TEA FM

Kuching; Malaysia;
- Broadcast area: East Malaysia

Programming
- Languages: Mandarin, other Chinese dialects and some English
- Format: Talk, Contemporary hits

Ownership
- Owner: Alpha Impress Sdn Bhd Redberry Media Sdn Bhd

History
- First air date: 1 August 2015; 10 years ago (Sarawak) 8 August 2015; 10 years ago (Sabah)

Links
- Website: teafm.com.my

= TEA FM =

TEA FM is an East Malaysian Chinese and English language radio station. TEA FM is Sarawak's first Mandarin Chinese and English local private radio station.

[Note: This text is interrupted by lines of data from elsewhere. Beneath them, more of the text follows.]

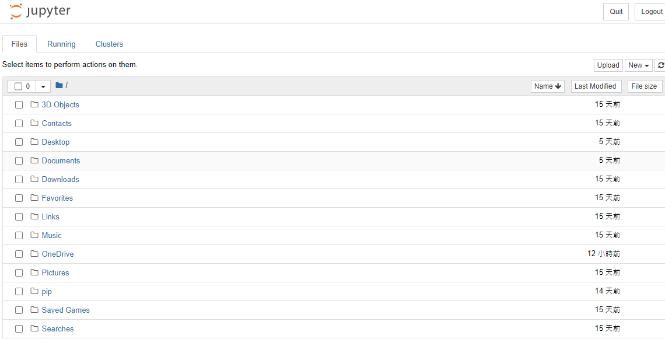Sort by Last Modified
The image size is (665, 339).
tap(595, 86)
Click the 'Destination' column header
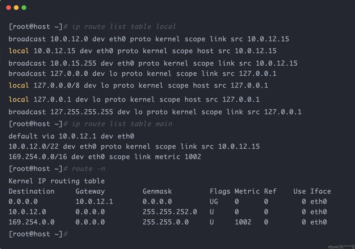This screenshot has height=249, width=355. (31, 191)
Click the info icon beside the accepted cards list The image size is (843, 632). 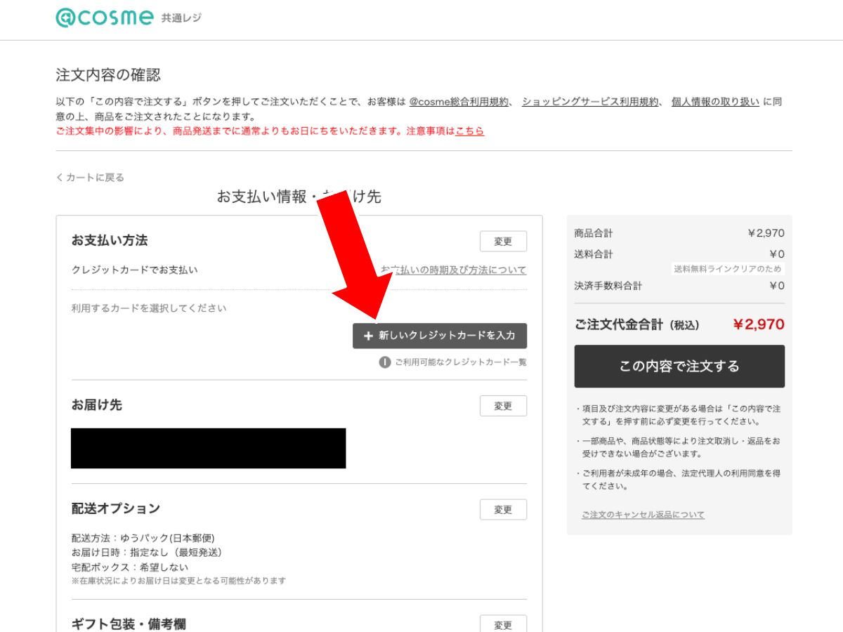385,362
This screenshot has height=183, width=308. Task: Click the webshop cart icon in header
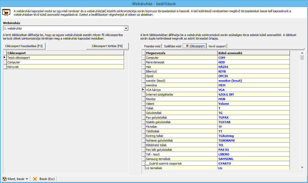(6, 13)
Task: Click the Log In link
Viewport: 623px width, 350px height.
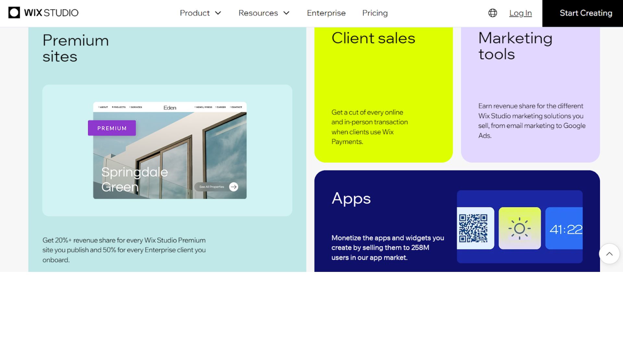Action: (520, 13)
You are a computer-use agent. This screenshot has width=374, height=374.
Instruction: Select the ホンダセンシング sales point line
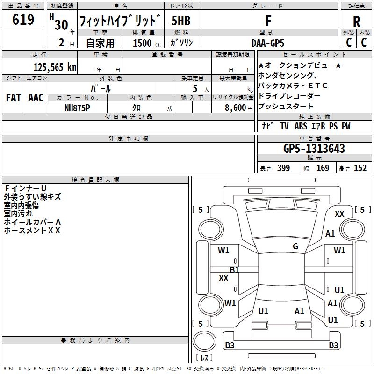point(288,76)
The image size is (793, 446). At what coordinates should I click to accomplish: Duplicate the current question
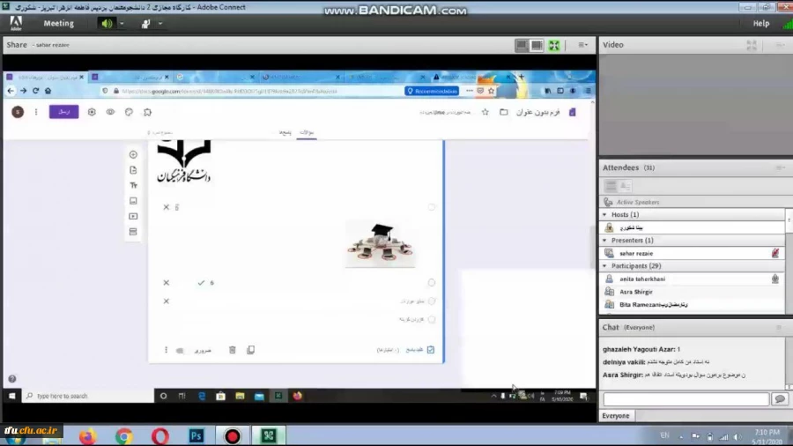[x=250, y=350]
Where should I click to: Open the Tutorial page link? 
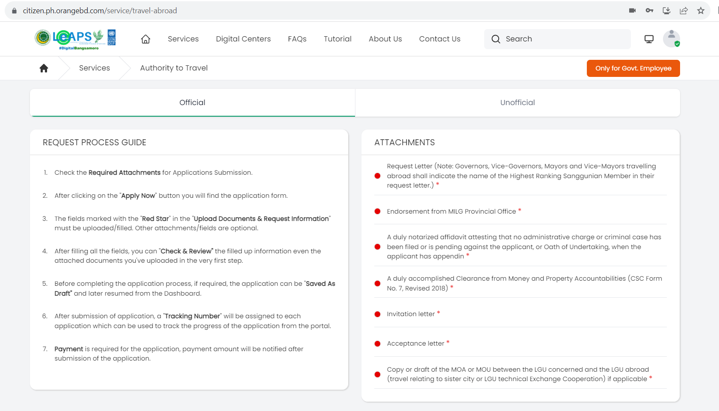click(337, 39)
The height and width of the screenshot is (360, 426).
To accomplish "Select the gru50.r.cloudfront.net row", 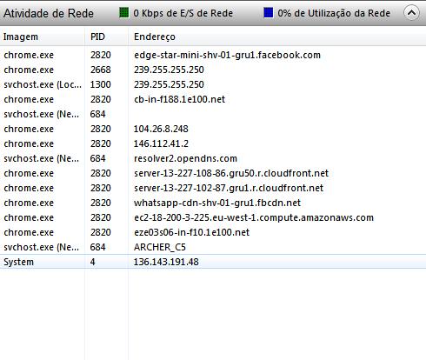I will coord(213,173).
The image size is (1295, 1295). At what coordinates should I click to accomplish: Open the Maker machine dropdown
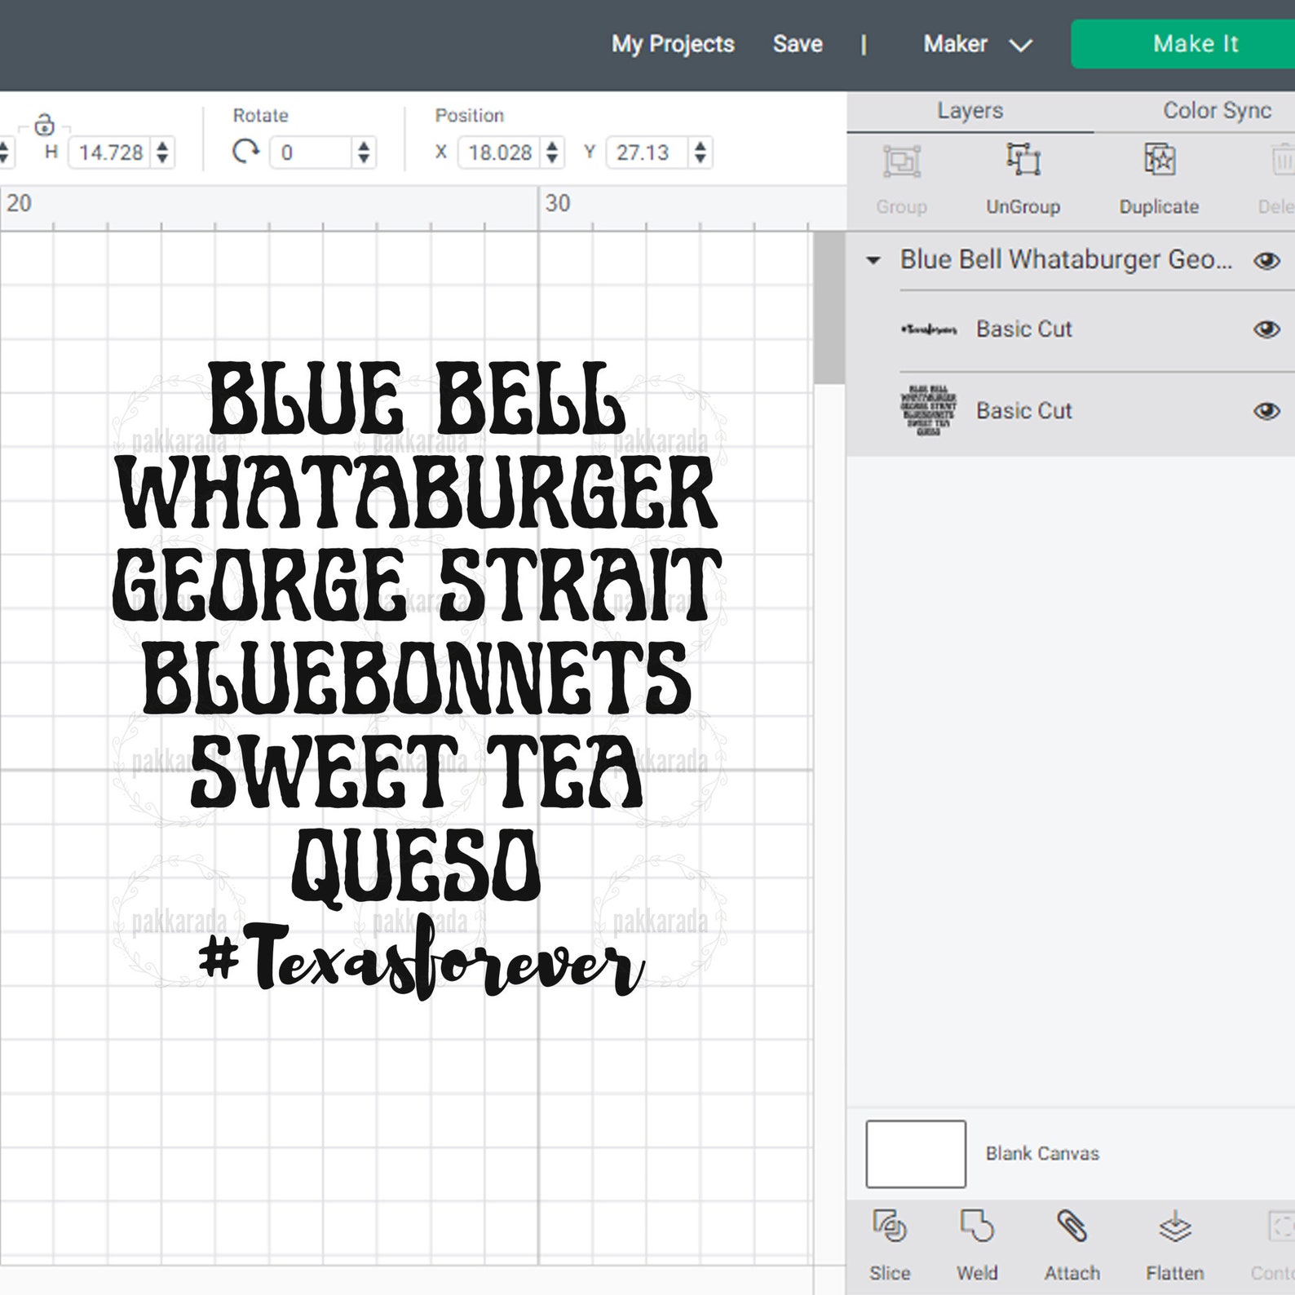pyautogui.click(x=977, y=44)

The content is described by the owners as 60% Chinese and 40% English, focusing on listeners in the 20-40 age group.

== History ==
TEA FM is jointly set up by KTS Group and Ancom Berhad subsidiary, Redberry Media Sdn Bhd and broadcasts in Mandarin Chinese and English.
It first broadcast its service in Kuching on 1 August 2015 and Kota Kinabalu on 8 August 2015.
The station was officially launched on 28 November 2015 by the Chief Minister of Sarawak, Adenan Satem.

The station broadcasts from Crown Towers at Jalan Padungan, Kuching.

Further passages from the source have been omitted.